Provided records:
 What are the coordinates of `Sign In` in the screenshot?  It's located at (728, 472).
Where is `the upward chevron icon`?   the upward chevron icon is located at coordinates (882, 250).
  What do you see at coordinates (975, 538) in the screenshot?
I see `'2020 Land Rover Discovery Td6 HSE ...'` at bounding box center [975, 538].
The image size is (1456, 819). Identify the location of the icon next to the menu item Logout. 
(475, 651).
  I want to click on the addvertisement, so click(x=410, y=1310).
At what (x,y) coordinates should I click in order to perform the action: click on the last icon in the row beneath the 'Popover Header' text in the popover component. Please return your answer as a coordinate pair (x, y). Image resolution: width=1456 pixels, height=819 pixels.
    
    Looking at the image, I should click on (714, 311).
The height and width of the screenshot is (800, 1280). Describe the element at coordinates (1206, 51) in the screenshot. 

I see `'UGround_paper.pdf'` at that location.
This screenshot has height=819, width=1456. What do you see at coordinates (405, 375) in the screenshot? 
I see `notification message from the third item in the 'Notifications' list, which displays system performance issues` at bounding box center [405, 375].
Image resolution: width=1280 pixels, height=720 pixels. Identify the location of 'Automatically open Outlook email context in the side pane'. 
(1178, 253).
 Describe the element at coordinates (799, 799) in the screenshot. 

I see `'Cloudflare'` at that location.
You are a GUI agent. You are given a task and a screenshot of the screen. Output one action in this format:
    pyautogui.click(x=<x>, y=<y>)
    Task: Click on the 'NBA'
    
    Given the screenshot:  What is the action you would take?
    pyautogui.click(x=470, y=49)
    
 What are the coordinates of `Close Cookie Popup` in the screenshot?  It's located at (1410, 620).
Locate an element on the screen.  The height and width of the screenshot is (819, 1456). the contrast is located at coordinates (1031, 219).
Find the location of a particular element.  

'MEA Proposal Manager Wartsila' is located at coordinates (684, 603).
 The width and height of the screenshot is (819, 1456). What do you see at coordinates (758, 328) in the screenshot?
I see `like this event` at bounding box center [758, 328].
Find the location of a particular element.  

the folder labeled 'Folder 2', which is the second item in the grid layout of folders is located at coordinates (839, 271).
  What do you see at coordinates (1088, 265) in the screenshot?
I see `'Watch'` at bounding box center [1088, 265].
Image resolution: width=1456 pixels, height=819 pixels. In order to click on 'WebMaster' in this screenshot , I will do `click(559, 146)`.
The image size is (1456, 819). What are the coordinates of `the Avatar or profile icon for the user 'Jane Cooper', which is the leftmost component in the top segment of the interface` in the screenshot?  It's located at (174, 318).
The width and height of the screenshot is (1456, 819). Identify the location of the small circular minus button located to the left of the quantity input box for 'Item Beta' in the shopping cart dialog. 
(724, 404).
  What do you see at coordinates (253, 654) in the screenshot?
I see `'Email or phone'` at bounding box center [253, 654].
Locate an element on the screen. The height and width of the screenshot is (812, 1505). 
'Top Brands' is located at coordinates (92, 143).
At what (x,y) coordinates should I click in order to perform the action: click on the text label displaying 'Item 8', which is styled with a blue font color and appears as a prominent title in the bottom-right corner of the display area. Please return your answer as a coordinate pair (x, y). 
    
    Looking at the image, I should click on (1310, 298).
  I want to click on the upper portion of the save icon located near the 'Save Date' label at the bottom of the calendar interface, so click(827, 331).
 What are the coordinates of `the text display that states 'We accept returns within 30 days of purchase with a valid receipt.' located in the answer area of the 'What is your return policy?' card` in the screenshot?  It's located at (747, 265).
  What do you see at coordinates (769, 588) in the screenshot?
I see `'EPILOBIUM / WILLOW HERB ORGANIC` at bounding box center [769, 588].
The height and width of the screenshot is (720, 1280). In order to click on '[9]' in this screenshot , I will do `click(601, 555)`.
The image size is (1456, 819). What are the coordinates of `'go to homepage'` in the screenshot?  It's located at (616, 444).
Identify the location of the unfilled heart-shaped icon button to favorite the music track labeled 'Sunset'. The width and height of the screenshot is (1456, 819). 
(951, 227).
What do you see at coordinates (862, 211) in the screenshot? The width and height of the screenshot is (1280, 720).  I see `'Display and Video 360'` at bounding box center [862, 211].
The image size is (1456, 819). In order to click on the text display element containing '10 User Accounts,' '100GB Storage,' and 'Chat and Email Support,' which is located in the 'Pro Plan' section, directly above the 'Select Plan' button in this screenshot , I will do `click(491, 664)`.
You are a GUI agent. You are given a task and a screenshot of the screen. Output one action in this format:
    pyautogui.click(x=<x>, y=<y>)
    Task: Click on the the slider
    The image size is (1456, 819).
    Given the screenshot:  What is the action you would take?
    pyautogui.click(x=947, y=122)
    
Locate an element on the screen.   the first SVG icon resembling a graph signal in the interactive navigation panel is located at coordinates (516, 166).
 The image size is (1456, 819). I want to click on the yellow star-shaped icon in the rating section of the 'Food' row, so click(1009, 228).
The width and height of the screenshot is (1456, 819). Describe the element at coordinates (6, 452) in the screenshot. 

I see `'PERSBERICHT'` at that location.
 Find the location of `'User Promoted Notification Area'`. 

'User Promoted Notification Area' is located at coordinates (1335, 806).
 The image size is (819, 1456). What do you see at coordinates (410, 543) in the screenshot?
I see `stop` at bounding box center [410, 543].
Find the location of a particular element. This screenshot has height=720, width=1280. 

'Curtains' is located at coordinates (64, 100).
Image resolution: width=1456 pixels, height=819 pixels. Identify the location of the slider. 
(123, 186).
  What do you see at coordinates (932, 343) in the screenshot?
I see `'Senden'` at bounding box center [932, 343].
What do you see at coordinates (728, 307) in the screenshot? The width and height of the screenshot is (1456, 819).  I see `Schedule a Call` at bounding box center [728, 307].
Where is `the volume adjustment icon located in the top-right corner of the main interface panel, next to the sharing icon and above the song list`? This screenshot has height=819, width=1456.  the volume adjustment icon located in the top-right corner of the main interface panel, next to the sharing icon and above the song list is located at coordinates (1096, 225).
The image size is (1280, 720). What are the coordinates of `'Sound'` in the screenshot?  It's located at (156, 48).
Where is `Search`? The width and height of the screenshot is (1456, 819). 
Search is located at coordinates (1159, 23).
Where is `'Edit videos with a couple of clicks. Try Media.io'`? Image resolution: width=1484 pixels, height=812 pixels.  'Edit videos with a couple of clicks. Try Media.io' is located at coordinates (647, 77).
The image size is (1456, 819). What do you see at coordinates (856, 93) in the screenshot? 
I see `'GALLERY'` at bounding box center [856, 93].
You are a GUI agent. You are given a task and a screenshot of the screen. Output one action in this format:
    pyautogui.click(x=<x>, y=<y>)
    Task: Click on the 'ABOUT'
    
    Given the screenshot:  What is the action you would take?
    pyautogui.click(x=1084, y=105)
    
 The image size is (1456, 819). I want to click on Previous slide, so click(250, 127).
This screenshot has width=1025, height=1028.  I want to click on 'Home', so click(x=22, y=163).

What the exercise asks:
Rewrite all of the lines above, substituting "screen assistant" for each occurrence of "GUI agent" and leaving everything else the same.

Finished answer:
 What are the coordinates of `Sign In` in the screenshot?  It's located at (728, 472).
Where is `the upward chevron icon`?   the upward chevron icon is located at coordinates (882, 250).
  What do you see at coordinates (975, 538) in the screenshot?
I see `'2020 Land Rover Discovery Td6 HSE ...'` at bounding box center [975, 538].
The image size is (1456, 819). Identify the location of the icon next to the menu item Logout. 
(475, 651).
  I want to click on the addvertisement, so click(x=410, y=1310).
At what (x,y) coordinates should I click in order to perform the action: click on the last icon in the row beneath the 'Popover Header' text in the popover component. Please return your answer as a coordinate pair (x, y). Image resolution: width=1456 pixels, height=819 pixels.
    
    Looking at the image, I should click on (714, 311).
The height and width of the screenshot is (800, 1280). Describe the element at coordinates (1206, 51) in the screenshot. 

I see `'UGround_paper.pdf'` at that location.
This screenshot has height=819, width=1456. What do you see at coordinates (405, 375) in the screenshot? 
I see `notification message from the third item in the 'Notifications' list, which displays system performance issues` at bounding box center [405, 375].
Image resolution: width=1280 pixels, height=720 pixels. Identify the location of 'Automatically open Outlook email context in the side pane'. 
(1178, 253).
 Describe the element at coordinates (799, 799) in the screenshot. 

I see `'Cloudflare'` at that location.
You are a screen assistant. You are given a task and a screenshot of the screen. Output one action in this format:
    pyautogui.click(x=<x>, y=<y>)
    Task: Click on the 'NBA'
    
    Given the screenshot:  What is the action you would take?
    pyautogui.click(x=470, y=49)
    
 What are the coordinates of `Close Cookie Popup` in the screenshot?  It's located at (1410, 620).
Locate an element on the screen.  The height and width of the screenshot is (819, 1456). the contrast is located at coordinates (1031, 219).
Find the location of a particular element.  

'MEA Proposal Manager Wartsila' is located at coordinates (684, 603).
 The width and height of the screenshot is (819, 1456). What do you see at coordinates (758, 328) in the screenshot?
I see `like this event` at bounding box center [758, 328].
Find the location of a particular element.  

the folder labeled 'Folder 2', which is the second item in the grid layout of folders is located at coordinates (839, 271).
  What do you see at coordinates (1088, 265) in the screenshot?
I see `'Watch'` at bounding box center [1088, 265].
Image resolution: width=1456 pixels, height=819 pixels. In order to click on 'WebMaster' in this screenshot , I will do `click(559, 146)`.
The image size is (1456, 819). What are the coordinates of `the Avatar or profile icon for the user 'Jane Cooper', which is the leftmost component in the top segment of the interface` in the screenshot?  It's located at (174, 318).
The width and height of the screenshot is (1456, 819). Identify the location of the small circular minus button located to the left of the quantity input box for 'Item Beta' in the shopping cart dialog. 
(724, 404).
  What do you see at coordinates (253, 654) in the screenshot?
I see `'Email or phone'` at bounding box center [253, 654].
Locate an element on the screen. The height and width of the screenshot is (812, 1505). 
'Top Brands' is located at coordinates (92, 143).
At what (x,y) coordinates should I click in order to perform the action: click on the text label displaying 'Item 8', which is styled with a blue font color and appears as a prominent title in the bottom-right corner of the display area. Please return your answer as a coordinate pair (x, y). 
    
    Looking at the image, I should click on (1310, 298).
  I want to click on the upper portion of the save icon located near the 'Save Date' label at the bottom of the calendar interface, so click(827, 331).
 What are the coordinates of `the text display that states 'We accept returns within 30 days of purchase with a valid receipt.' located in the answer area of the 'What is your return policy?' card` in the screenshot?  It's located at (747, 265).
  What do you see at coordinates (769, 588) in the screenshot?
I see `'EPILOBIUM / WILLOW HERB ORGANIC` at bounding box center [769, 588].
The height and width of the screenshot is (720, 1280). In order to click on '[9]' in this screenshot , I will do `click(601, 555)`.
The image size is (1456, 819). What are the coordinates of `'go to homepage'` in the screenshot?  It's located at (616, 444).
Identify the location of the unfilled heart-shaped icon button to favorite the music track labeled 'Sunset'. The width and height of the screenshot is (1456, 819). 
(951, 227).
What do you see at coordinates (862, 211) in the screenshot? The width and height of the screenshot is (1280, 720).  I see `'Display and Video 360'` at bounding box center [862, 211].
The image size is (1456, 819). In order to click on the text display element containing '10 User Accounts,' '100GB Storage,' and 'Chat and Email Support,' which is located in the 'Pro Plan' section, directly above the 'Select Plan' button in this screenshot , I will do `click(491, 664)`.
You are a screen assistant. You are given a task and a screenshot of the screen. Output one action in this format:
    pyautogui.click(x=<x>, y=<y>)
    Task: Click on the the slider
    The image size is (1456, 819).
    Given the screenshot:  What is the action you would take?
    pyautogui.click(x=947, y=122)
    
Locate an element on the screen.   the first SVG icon resembling a graph signal in the interactive navigation panel is located at coordinates (516, 166).
 The image size is (1456, 819). I want to click on the yellow star-shaped icon in the rating section of the 'Food' row, so click(1009, 228).
The width and height of the screenshot is (1456, 819). Describe the element at coordinates (6, 452) in the screenshot. 

I see `'PERSBERICHT'` at that location.
 Find the location of `'User Promoted Notification Area'`. 

'User Promoted Notification Area' is located at coordinates (1335, 806).
 The image size is (819, 1456). What do you see at coordinates (410, 543) in the screenshot?
I see `stop` at bounding box center [410, 543].
Find the location of a particular element. This screenshot has height=720, width=1280. 

'Curtains' is located at coordinates (64, 100).
Image resolution: width=1456 pixels, height=819 pixels. Identify the location of the slider. 
(123, 186).
  What do you see at coordinates (932, 343) in the screenshot?
I see `'Senden'` at bounding box center [932, 343].
What do you see at coordinates (728, 307) in the screenshot? The width and height of the screenshot is (1456, 819).  I see `Schedule a Call` at bounding box center [728, 307].
Where is `the volume adjustment icon located in the top-right corner of the main interface panel, next to the sharing icon and above the song list`? This screenshot has height=819, width=1456.  the volume adjustment icon located in the top-right corner of the main interface panel, next to the sharing icon and above the song list is located at coordinates (1096, 225).
The image size is (1280, 720). What are the coordinates of `'Sound'` in the screenshot?  It's located at (156, 48).
Where is `Search`? The width and height of the screenshot is (1456, 819). 
Search is located at coordinates (1159, 23).
Where is `'Edit videos with a couple of clicks. Try Media.io'`? Image resolution: width=1484 pixels, height=812 pixels.  'Edit videos with a couple of clicks. Try Media.io' is located at coordinates (647, 77).
The image size is (1456, 819). What do you see at coordinates (856, 93) in the screenshot? 
I see `'GALLERY'` at bounding box center [856, 93].
You are a screen assistant. You are given a task and a screenshot of the screen. Output one action in this format:
    pyautogui.click(x=<x>, y=<y>)
    Task: Click on the 'ABOUT'
    
    Given the screenshot:  What is the action you would take?
    pyautogui.click(x=1084, y=105)
    
 The image size is (1456, 819). I want to click on Previous slide, so click(250, 127).
This screenshot has width=1025, height=1028.  I want to click on 'Home', so click(x=22, y=163).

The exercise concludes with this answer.